For some reason I can’t quite pinpoint, I have been having a really hard time finding any type of rhythm in my daily life lately. I wake up early, get the kids ready for and off to school (in two different shifts because my younger two go to school almost two hours earlier than my sixth grader), and then just kind of waste time until the kids get back four or five hours later. I mean, I do stuff like laundry and dishes and cleaning the bunny cages and the NYT Mini-Crossword, but it mostly feels like nothing. And then once the kids start getting home, it’s managing after-school stuff, homework, sweeping off the trampoline, dinner, bedtimes, etc.
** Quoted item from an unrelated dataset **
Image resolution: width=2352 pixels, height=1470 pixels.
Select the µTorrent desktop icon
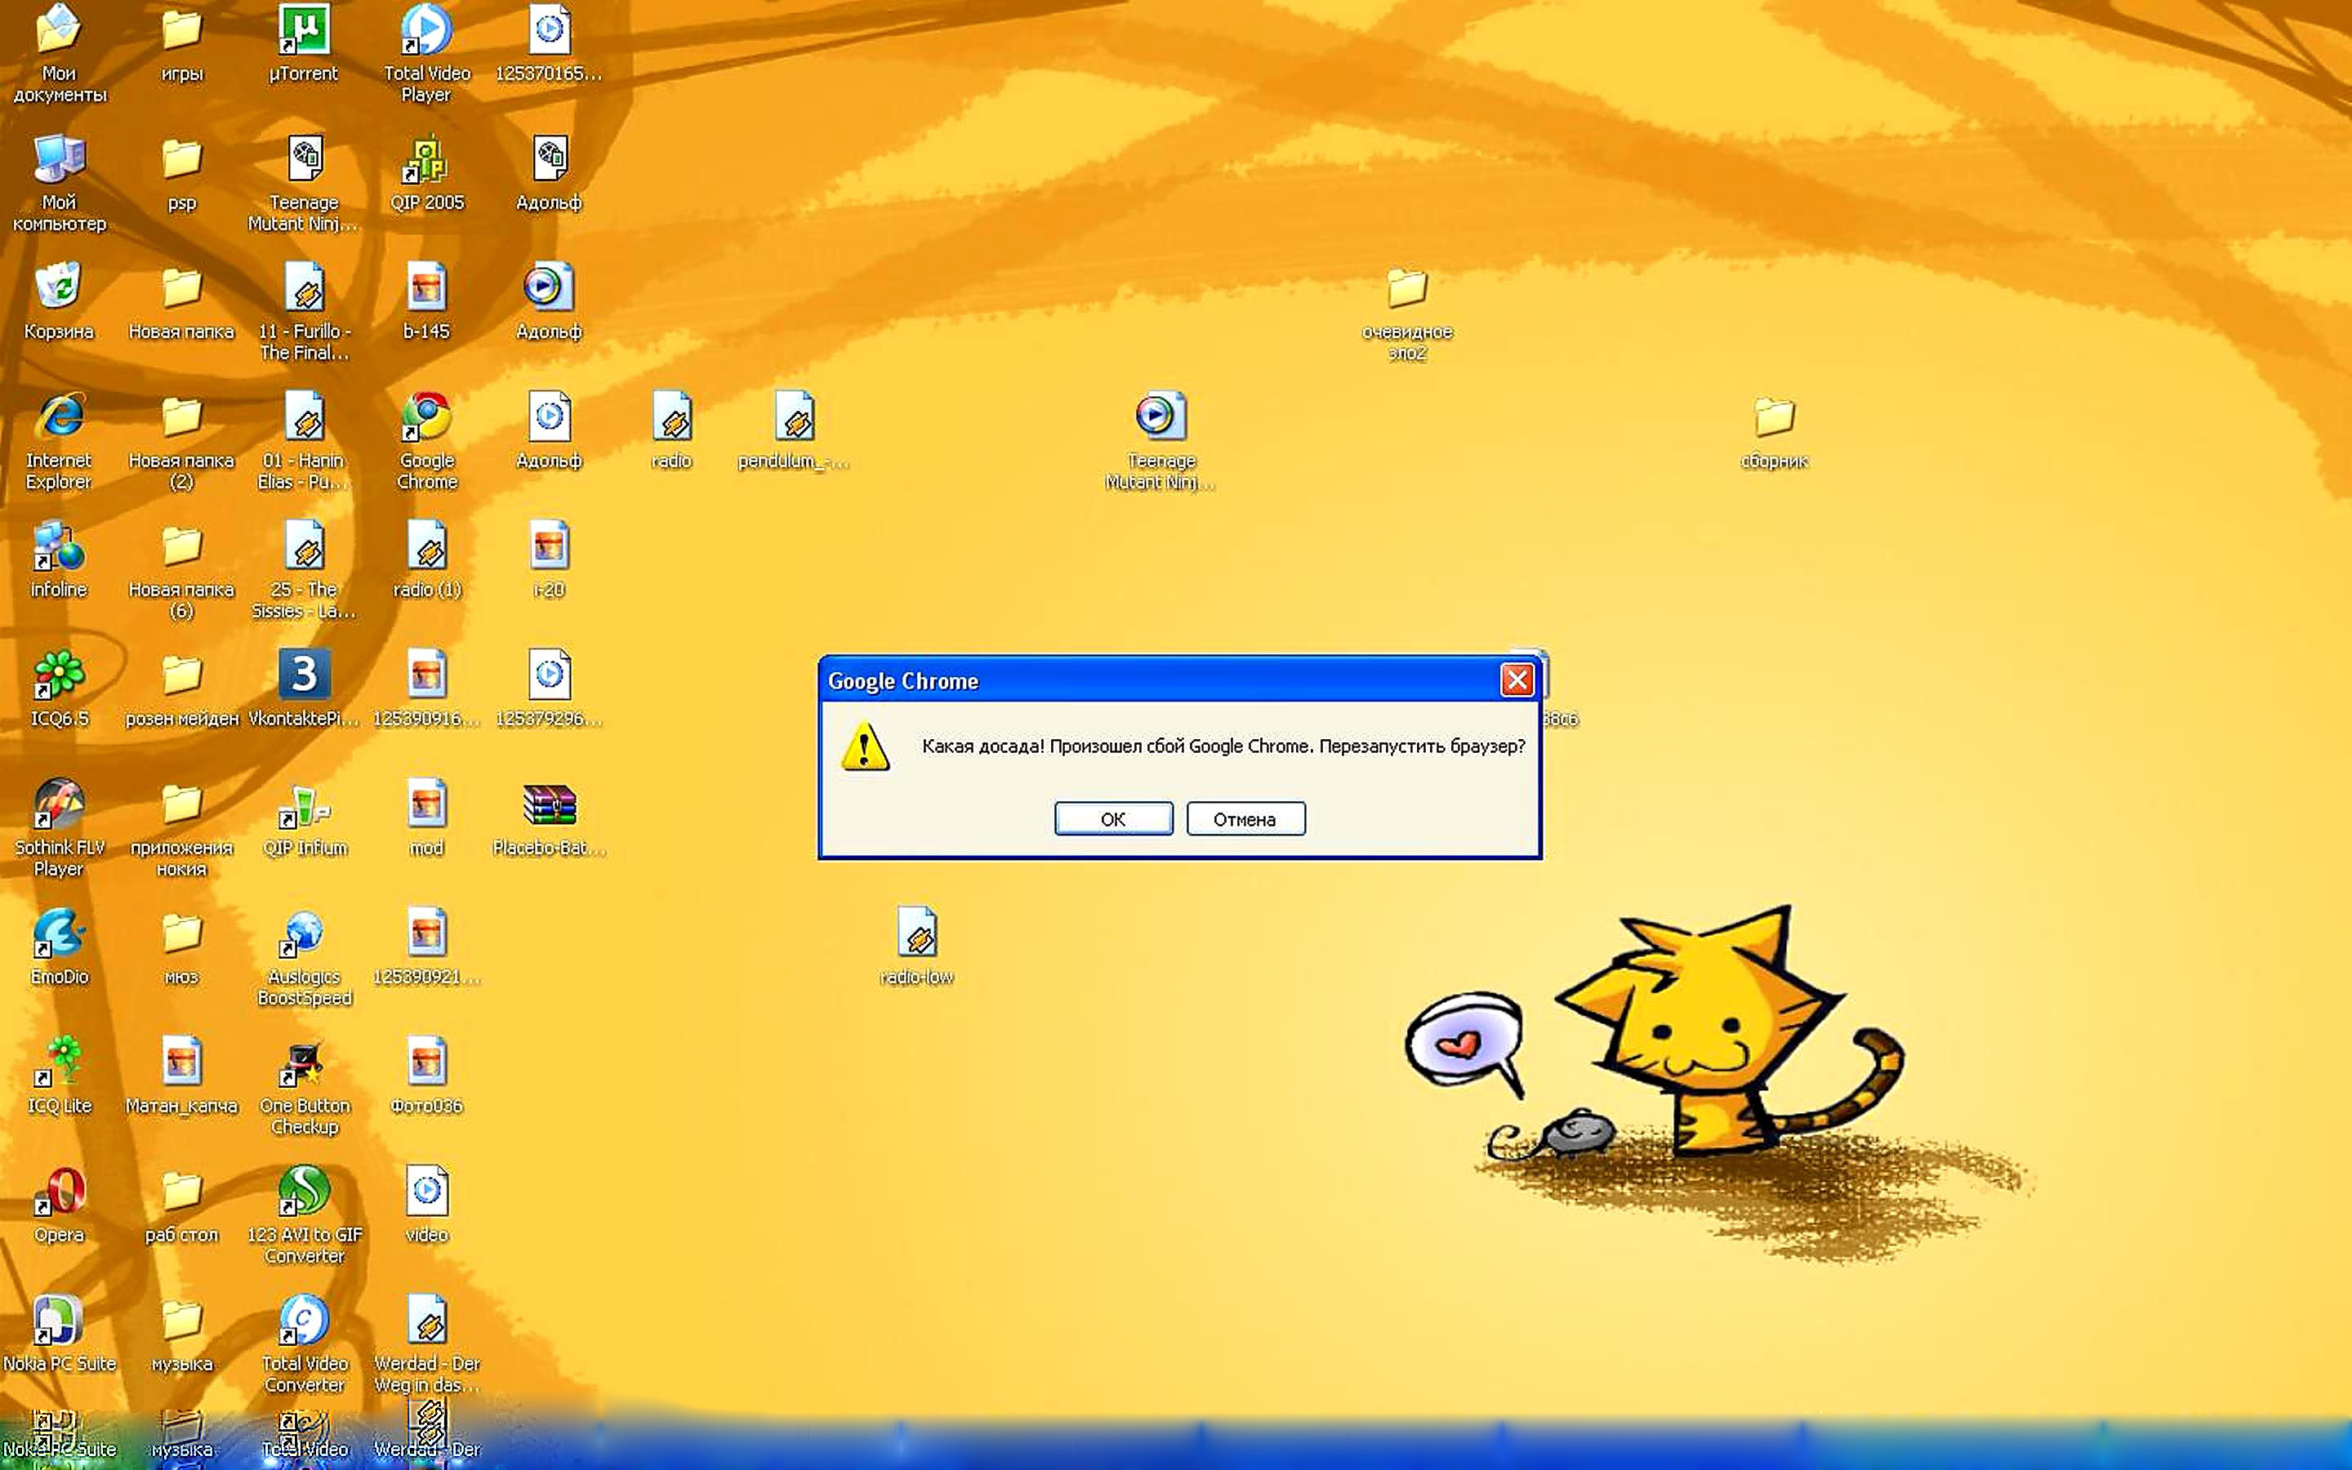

Repeat the next day.

I was feeling kind of bad about my lack of productivity and then my family got COVID and I was like, “Whew, now I have an excuse!”

My relief didn’t last long, however, because I remembered that getting COVID in the supposedly “post-pandemic era” is mostly just embarrassing, confusing, and stressful in, like, an entirely different type of way.
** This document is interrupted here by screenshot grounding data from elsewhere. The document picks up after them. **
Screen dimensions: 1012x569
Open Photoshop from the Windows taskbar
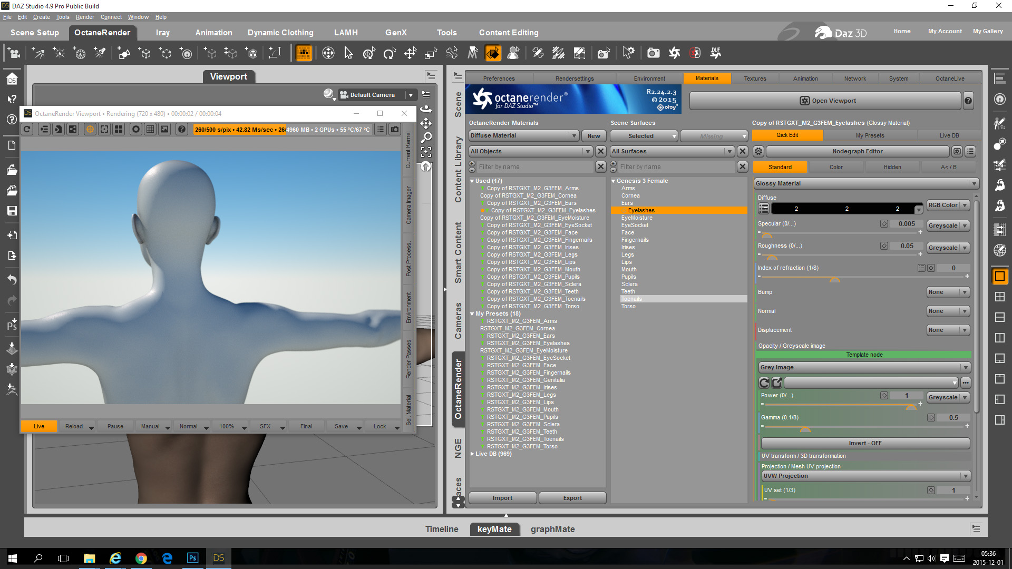[x=192, y=558]
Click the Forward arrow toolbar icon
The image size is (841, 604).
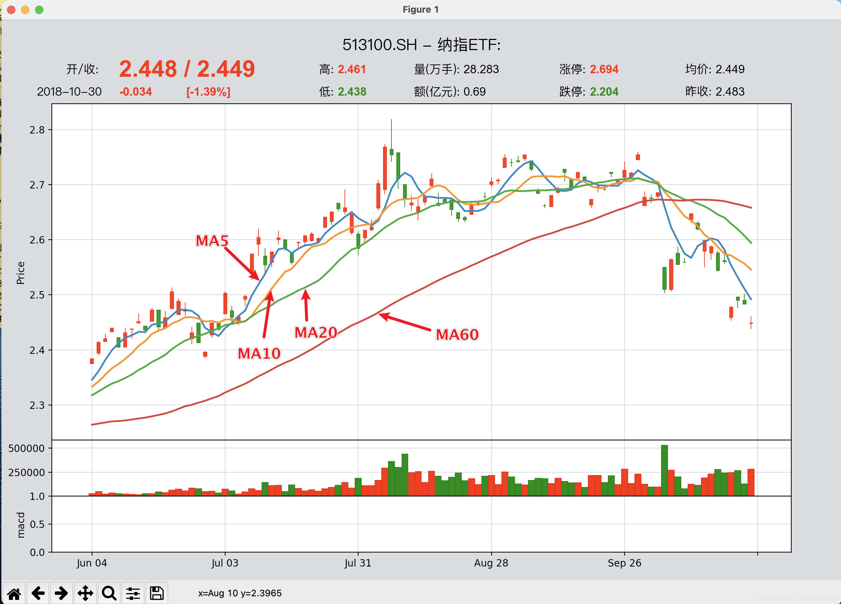(x=62, y=593)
Back in the early pandemic days, there were at least a few rules and protocols to follow. Now, there is nothing but vibes.

How long should anyone stay home? Should kids who seem fine and are testing negative go to school? Who freakin’ knows?!?
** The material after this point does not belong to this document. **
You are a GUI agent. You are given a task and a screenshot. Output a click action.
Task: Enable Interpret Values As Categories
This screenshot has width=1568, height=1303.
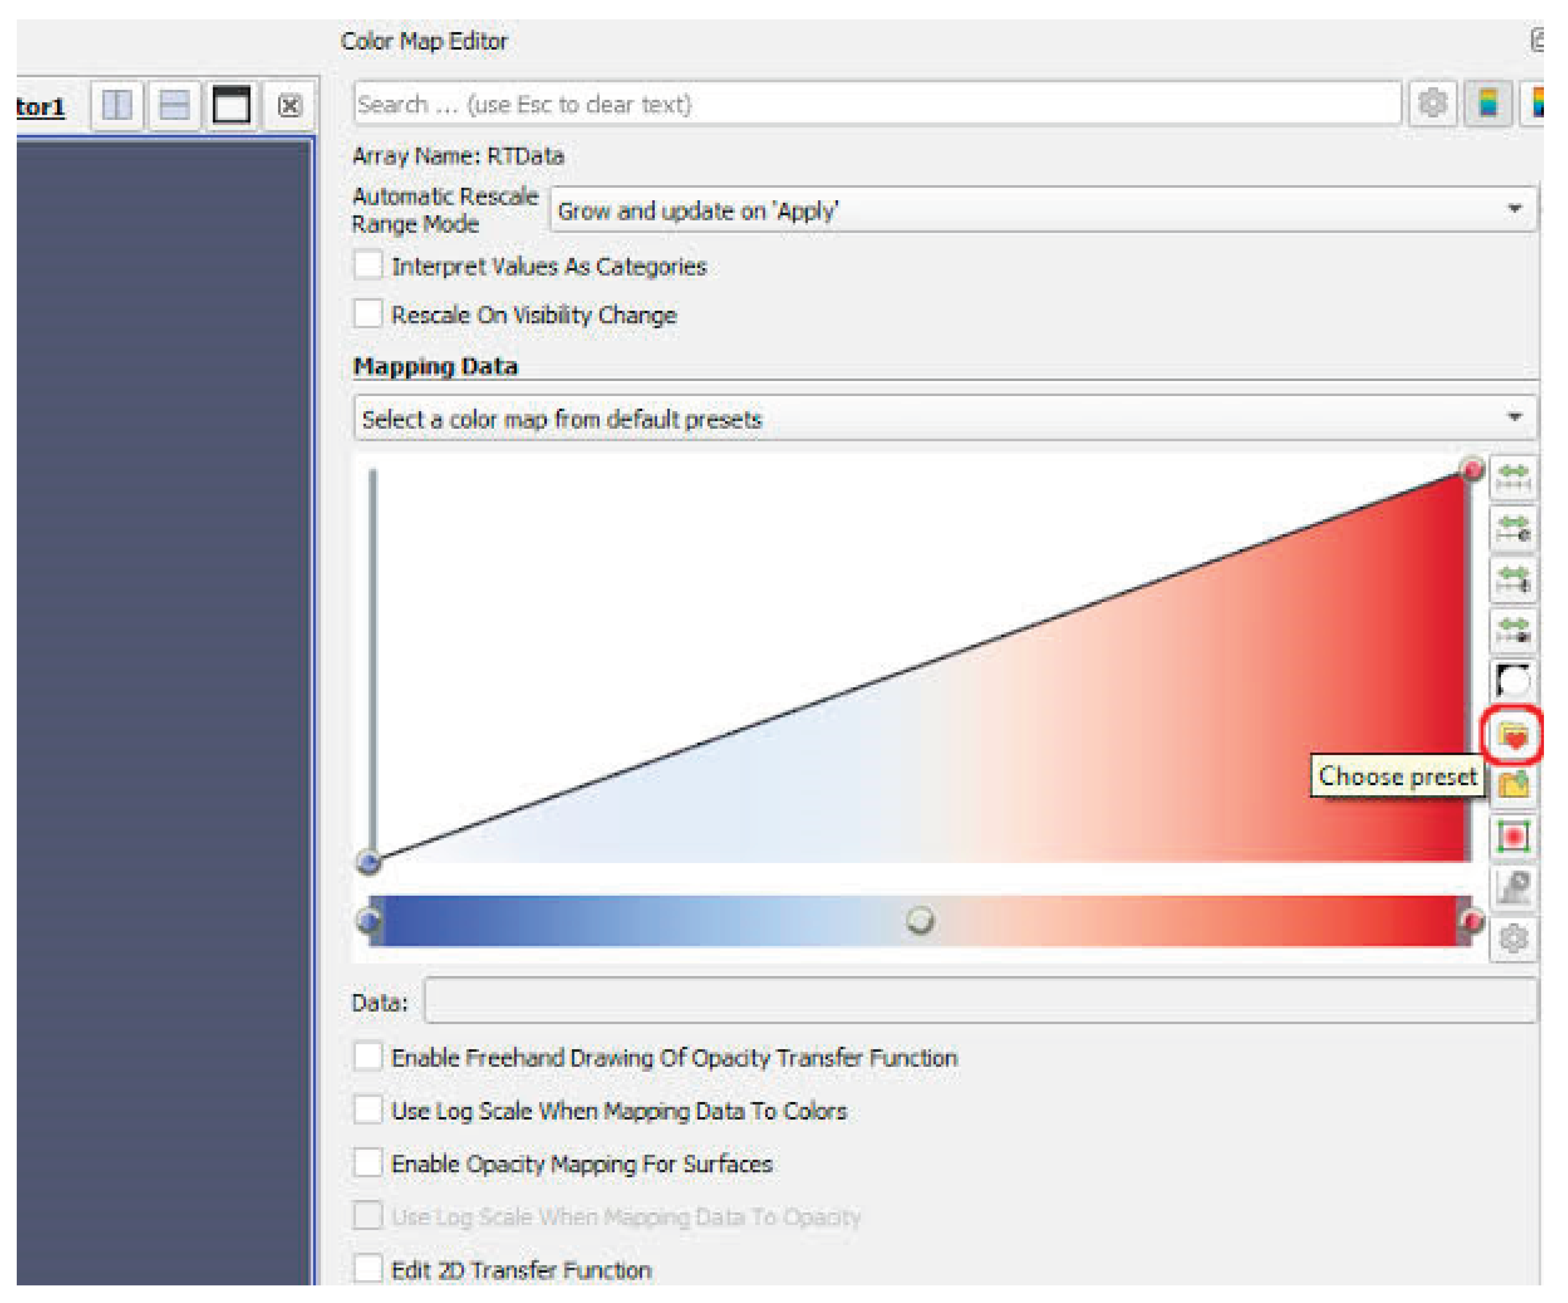click(x=368, y=266)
Also… who freakin’ cares?!?

There is such a disconnect for me because I exist in online social media circles where people care about COVID and remain rightfully terrified about what it can do to people. Just because we’re now told by the powers that be that it’s fine to catch the virus once a year, every year, forever and forever, doesn’t make it true. COVID is dangerous for what it can do in the short run, and perhaps more importantly for many, what it can do in the long run.

I know all this on an intellectual level, but when almost everyone you come across in your daily life has moved on, and frankly, could not care less, well, it’s hard to know what in the world you’re supposed to do. And if I’m being honest, my actions certainly suggest I’ve moved on and don’t care either. It’s so much easier not to care. I like to cling to this idea that because I’m still aware that COVID is bad and dangerous, I’m morally superior to the mindless zombies who are blissfully oblivious, but maybe it’s the opposite?

Maybe I’m morally inferior because I know better and I don’t take the necessary actions because those actions are too inconvenient or too embarrassing?

Anyway, that’s a fun thought experiment. Also, I fell down the stairs last night.

First COVID, then a tumble down the (thankfully) carpeted stairs I was traversing while my daughter was in the bathtub.

Life comes at you fast.

And when you’re wearing slippery socks and carrying a large bottle of shampoo in one hand and conditioner in the other, so does the third step from the top of the stairs. And then, in very fast succession, the fourth step from the top, fifth step, sixth step, seventh step, the bunny gate your feet crash into at the bottom of the stairs, and so on.

Fortunately for you, my beloved newsletter readers, I did not die. Although I will admit while I was careening downward, the lyric from one of Green Day’s new songs called “Saviors” immediately came to mind: “I’ve gotta chuckle what a dumb way to die.”

I have a bruise and a couple of nasty rug burn scrapes on my back, my head was a little woozy for about an hour (not sure if that was from the fall or the COVID), and some shampoo and conditioner splattered on the steps, but otherwise, the stairs and I escaped without much damage.

Come to think of it, falling down the stairs and not getting seriously injured is much like getting COVID in the “post-pandemic era.” You feel a sense of relief at first then a wave of confusion and embarrassment washes over you. You sit in a cushy recliner under a blanket and feel vaguely bad for yourself.